Ohio Supreme Court Rules That It Is Not Per Se Retaliation For Employer To Sue Employee After Prevailing In Discrimination/Harassment Suit Brought By Employee
The Ohio Supreme Court recently issued an opinion on the issue of whether an employer’s lawsuit against an employee who had engaged in protected conduct can constitute retaliation under Ohio R.C. § 4112.02(I). In Greer-Burger v. Temesi (2007), Slip Opinion No. 2007-Ohio-6442, the Supreme Court found that such actions on the part of the employer will not constitute retaliation if the employer’s suit is not objectively baseless.
In Green-Burger, the plaintiff, Tammy Greer-Burger filed a sexual harassment lawsuit against her employer, Laszlo Temesi. That case went to trial and resulted in a jury verdict in favor of the employer, Temesi. Shortly thereafter, Temesi filed suit against Greer-Burger alleging abuse of process, malicious prosecution, and intentional infliction of emotional distress. Temesi sought reimbursement for the legal fees he incurred in defending against Greer-Burger’s sexual harassment claims, as well as compensatory and punitive damages.

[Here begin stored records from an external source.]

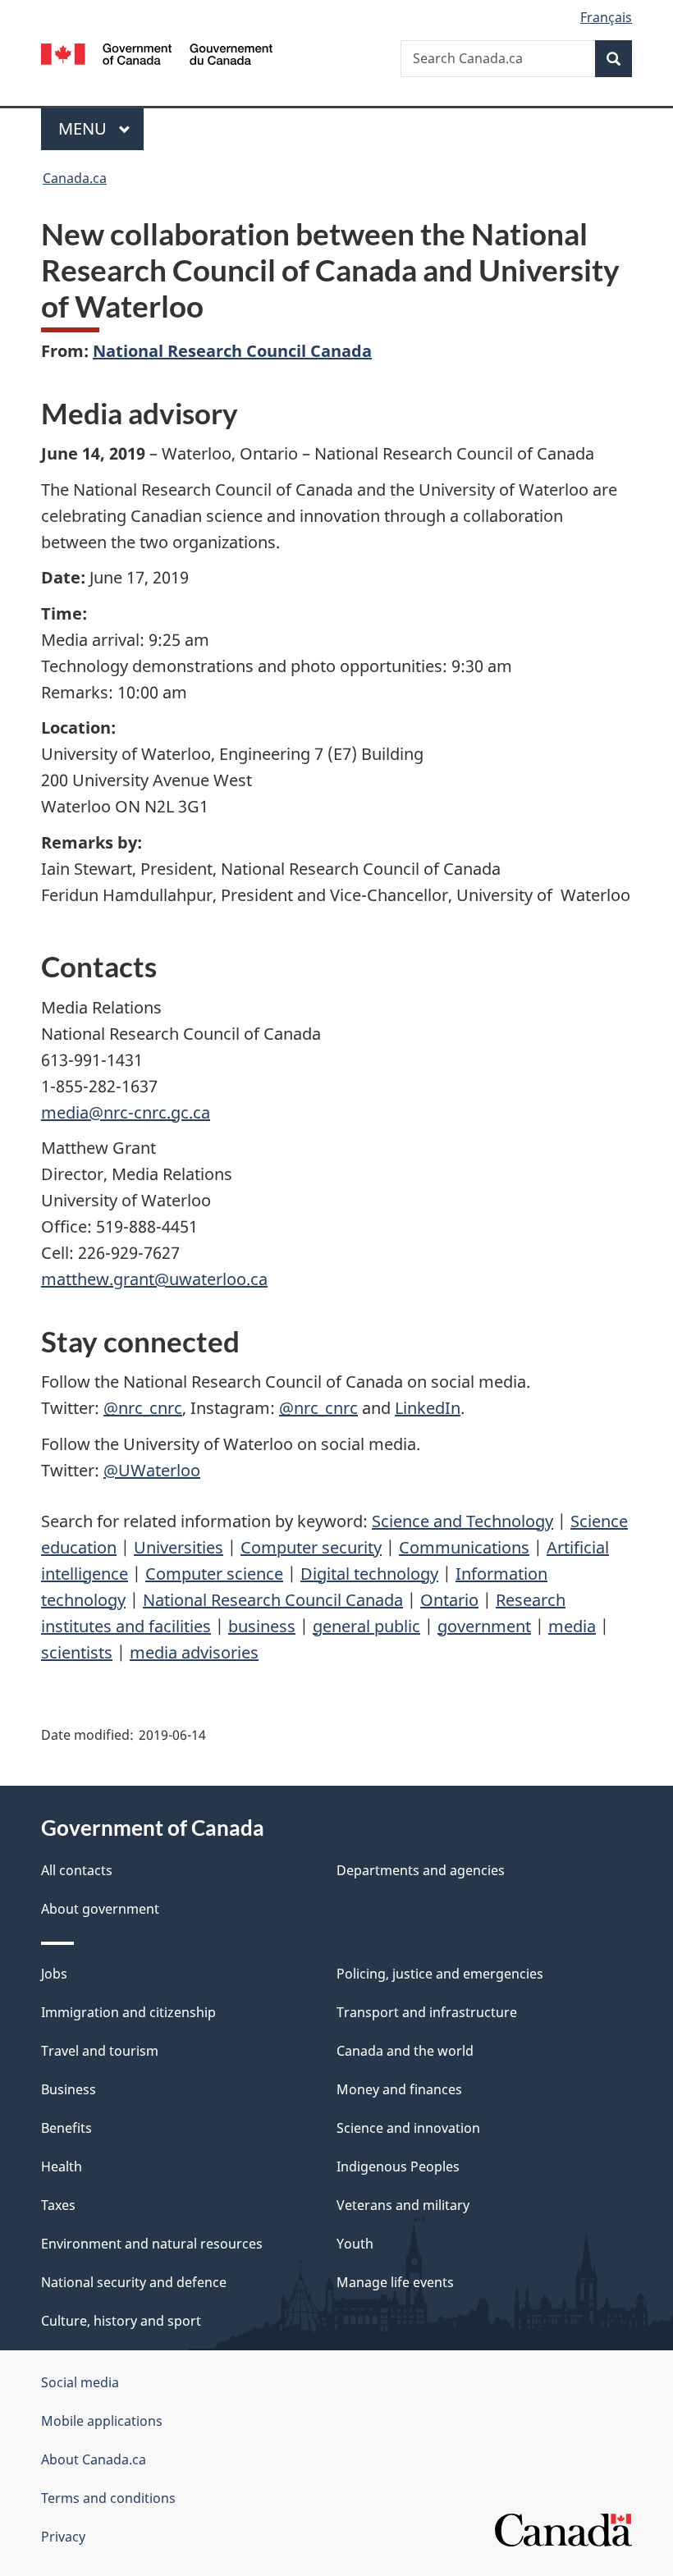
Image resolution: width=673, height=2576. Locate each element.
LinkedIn (427, 1408)
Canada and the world (405, 2051)
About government (100, 1909)
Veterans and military (402, 2205)
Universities (178, 1547)
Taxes (58, 2205)
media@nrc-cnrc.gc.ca (125, 1112)
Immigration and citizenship (128, 2012)
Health (61, 2166)
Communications (464, 1547)
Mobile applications (102, 2421)
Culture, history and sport (121, 2321)
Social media (80, 2382)
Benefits (66, 2128)
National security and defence (134, 2282)
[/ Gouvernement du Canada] (157, 52)
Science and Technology (462, 1521)
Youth (354, 2244)
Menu (84, 128)
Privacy (63, 2537)
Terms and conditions (108, 2498)
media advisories (194, 1652)
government (484, 1626)
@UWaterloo (151, 1470)
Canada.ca (75, 178)
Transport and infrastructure (426, 2012)
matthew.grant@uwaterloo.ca (154, 1279)
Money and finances (399, 2089)
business (261, 1626)
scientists (76, 1652)
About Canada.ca (93, 2459)
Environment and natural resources (152, 2244)
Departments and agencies (420, 1870)
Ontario (449, 1600)
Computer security (311, 1547)
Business (68, 2089)
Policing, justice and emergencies (439, 1974)
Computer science (214, 1574)
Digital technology (369, 1574)
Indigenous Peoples (398, 2166)
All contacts (76, 1870)
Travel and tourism (99, 2051)
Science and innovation (408, 2128)
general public (366, 1626)
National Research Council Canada (232, 351)
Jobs (54, 1974)
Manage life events (395, 2282)
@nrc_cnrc (142, 1408)
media (572, 1626)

Following the initiation of Temesi’s lawsuit, Greer-Burger filed a claim with the Ohio Civil Rights Commission (OCRC) alleging that Temesi’s lawsuit was filed in retaliation for her protected conduct in pursuing her sexual harassment lawsuit. The OCRC agreed with Greer-Burger and ordered Temesi to “cease and desist from all discriminatory practices,” in effect prohibiting Temesi from proceeding with his lawsuit. This ruling was upheld by both the trial court and the Eighth District Court of Appeals.
The Ohio Supreme Court accepted Temesi’s discretionary appeal to address the issue of “whether enjoining the prosecution of a well-founded lawsuit commenced in response to the prosecution of an unsuccessful sexual harassment lawsuit” violates the First Amendment right to petition the government for redress of grievances. In so doing, the Court was required to balance the fundamental First Amendment right to pursue a claim against the strong protections against retaliation that are afforded to individuals who engage in protected conduct, i.e., filing and/or pursuing a claim of discrimination.

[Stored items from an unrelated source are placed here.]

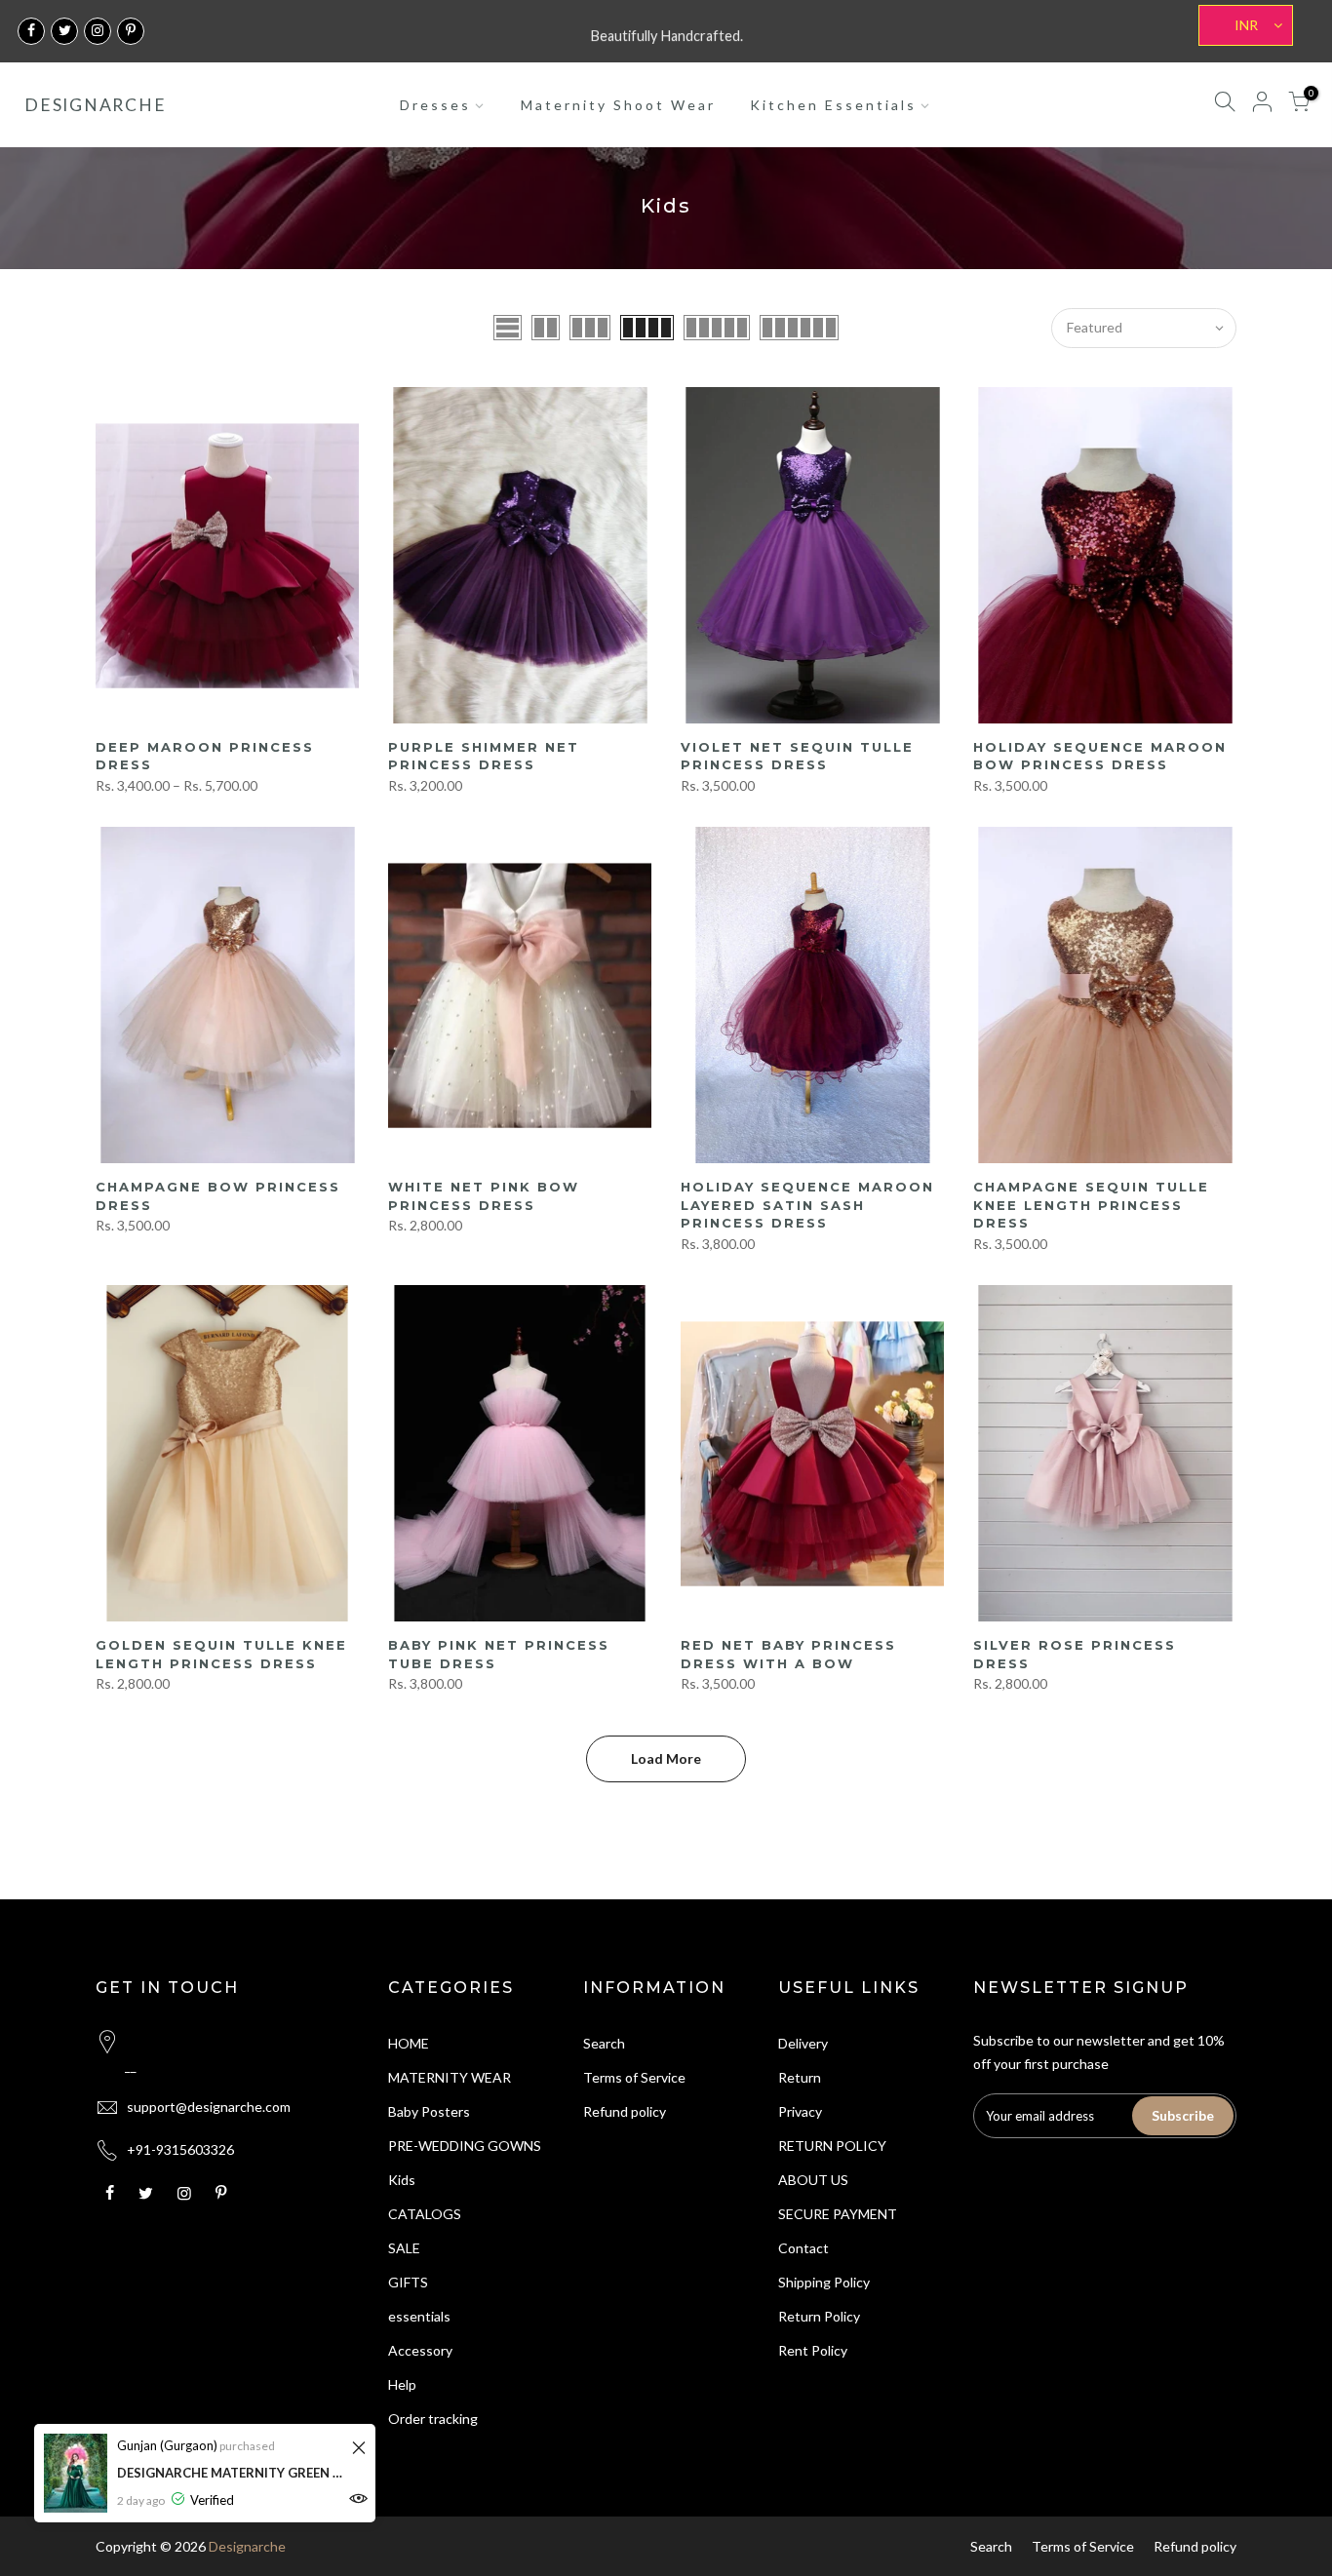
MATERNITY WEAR (449, 2077)
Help (402, 2384)
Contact (803, 2248)
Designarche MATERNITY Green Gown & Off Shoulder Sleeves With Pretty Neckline (231, 2472)
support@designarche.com (209, 2106)
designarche (95, 105)
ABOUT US (813, 2179)
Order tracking (433, 2418)
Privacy (800, 2111)
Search (604, 2043)
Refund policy (624, 2111)
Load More (666, 1758)
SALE (404, 2248)
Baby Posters (429, 2111)
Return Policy (819, 2316)
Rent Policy (812, 2350)
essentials (419, 2316)
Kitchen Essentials (833, 105)
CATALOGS (424, 2213)
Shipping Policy (824, 2282)
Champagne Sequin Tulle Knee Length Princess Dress (1091, 1204)
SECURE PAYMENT (837, 2213)
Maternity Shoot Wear (618, 105)
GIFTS (408, 2282)
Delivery (803, 2043)
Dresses (435, 105)
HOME (408, 2043)
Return (799, 2077)
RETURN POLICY (832, 2145)
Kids (401, 2179)
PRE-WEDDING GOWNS (464, 2145)
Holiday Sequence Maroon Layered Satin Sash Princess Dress (807, 1204)
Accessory (420, 2350)
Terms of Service (634, 2077)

In balancing these two ideals, the Supreme Court rejected the per se standard adopted by the OCRC. The Supreme Court explained its rationale as follows:
Even assuming arguendo that Greer-Burger has established a prima facie case of retaliation, Temesi must be afforded an opportunity to show that there is an objective basis for the lawsuit. Allowing this per se standard would undermine the right to petition for redress by giving an administrative agency the power to punish a reasonably based suit filed in court whenever it concludes … that the [employer] had one motive rather than another. (Internal citations and quotations omitted)
Having rejected the per se standard favored by the OCRC, the Supreme Court crafted a rule that would permit claims by the employer under certain circumstances:
[W]e find it more prudent to permit an employer the opportunity to demonstrate that the suit is not objectively baseless. In determining whether the employer’s action has an objective basis, the OCRC administrative law judge should review the employer’s lawsuit pursuant to the standard for rendering summary judgment. Thus, an employer needs to show his lawsuit raises genuine issues of material fact. (Internal citations and quotations omitted).

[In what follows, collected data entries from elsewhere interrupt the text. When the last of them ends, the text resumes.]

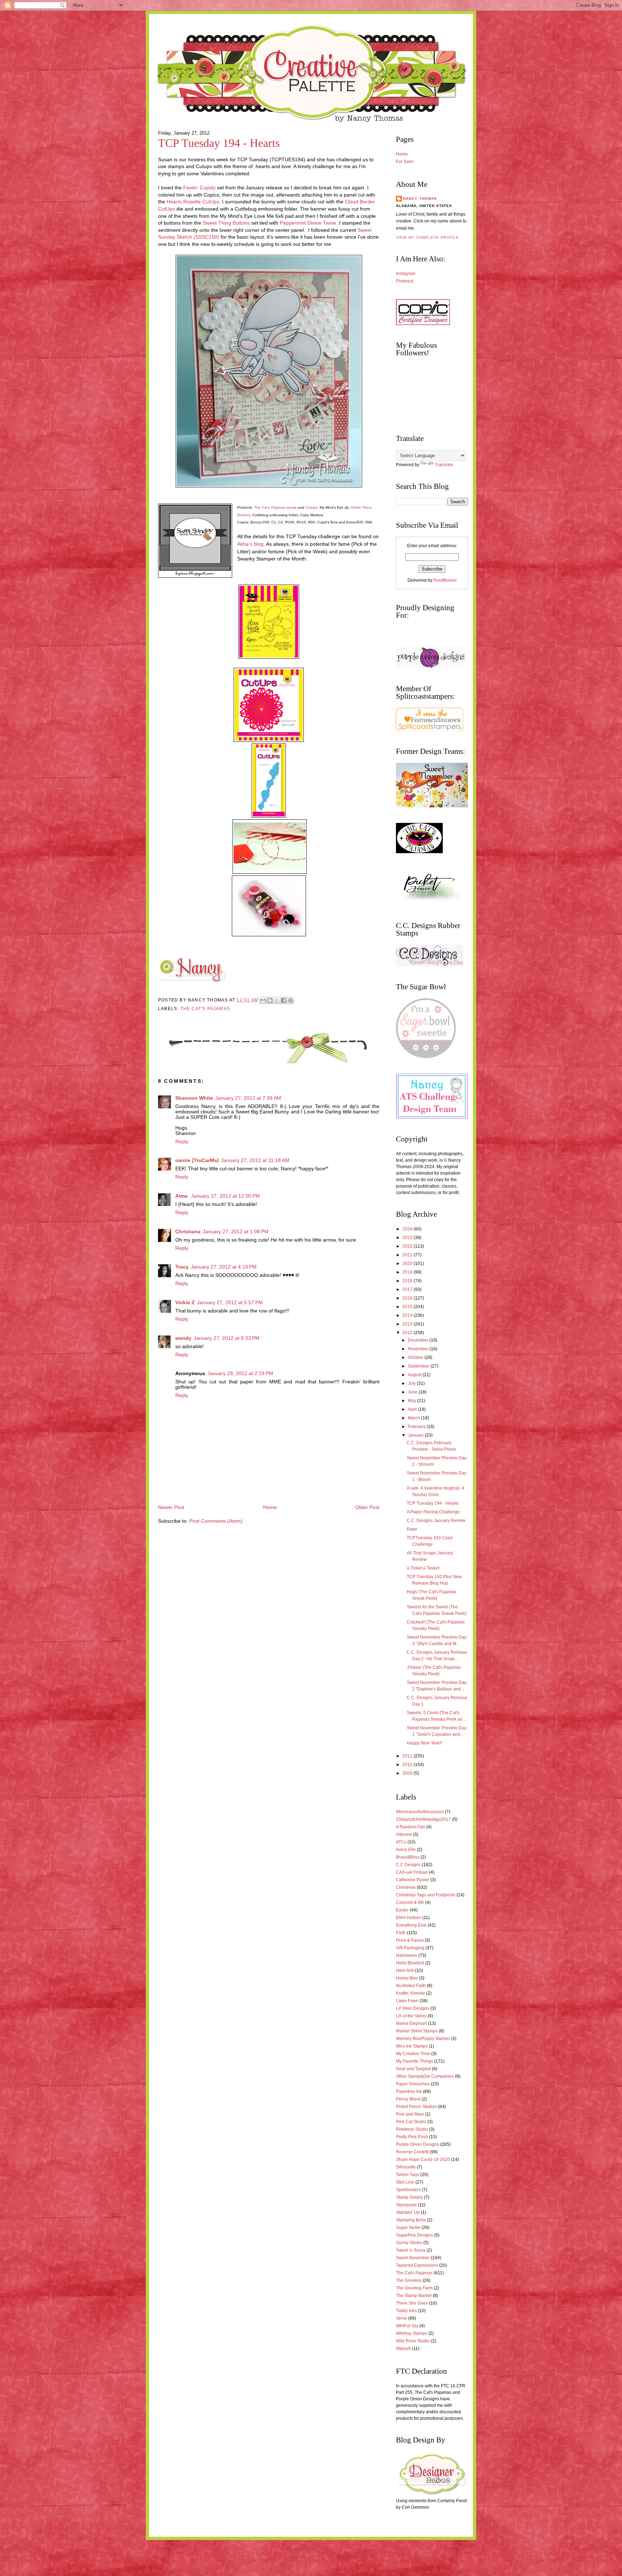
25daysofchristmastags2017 (423, 1819)
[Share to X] (276, 1000)
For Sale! (405, 161)
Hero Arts (405, 1970)
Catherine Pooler (412, 1879)
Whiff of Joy (407, 2325)
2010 (408, 1764)
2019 (408, 1272)
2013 (408, 1324)
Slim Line (405, 2182)
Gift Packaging (410, 1947)
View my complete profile (427, 237)
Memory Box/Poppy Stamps (423, 2038)
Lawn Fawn (407, 2000)
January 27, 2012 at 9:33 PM (227, 1338)
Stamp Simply (409, 2197)
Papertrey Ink (409, 2091)
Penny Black (408, 2099)
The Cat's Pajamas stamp (275, 507)
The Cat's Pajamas (205, 1008)
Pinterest (404, 281)
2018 (408, 1280)
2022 (408, 1246)
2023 (408, 1237)
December (418, 1340)
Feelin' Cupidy (199, 187)
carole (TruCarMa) (197, 1160)
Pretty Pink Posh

If the employer is able to satisfy this standard, the lawsuit will not be considered per se retaliatory. Further, the lawsuit will be permitted to proceed while proceedings before the OCRC are stayed.
As the Supreme Court recognized the new standard “rectifies the conflict between the anti-discrimination statutes’ purpose of protecting claimants who engage in a protected activity and employers’ ability to exercise their First Amendment rights.” Importantly, however, the Court did not say that an employer’s objectively based lawsuit could not be retaliatory, just that such a lawsuit was not per se retaliatory.
On balance, this is a favorable decision for employers. It affords them some degree of security should they elect to file a lawsuit against an individual who has engaged in protected activity by filing a claim against the employer. However, employers should still be cautious in pursuing legal action against an employee. This is particularly so if the employee might be able to argue that he or she was treated differently than other similarly situated employees who had not engaged in protected conduct.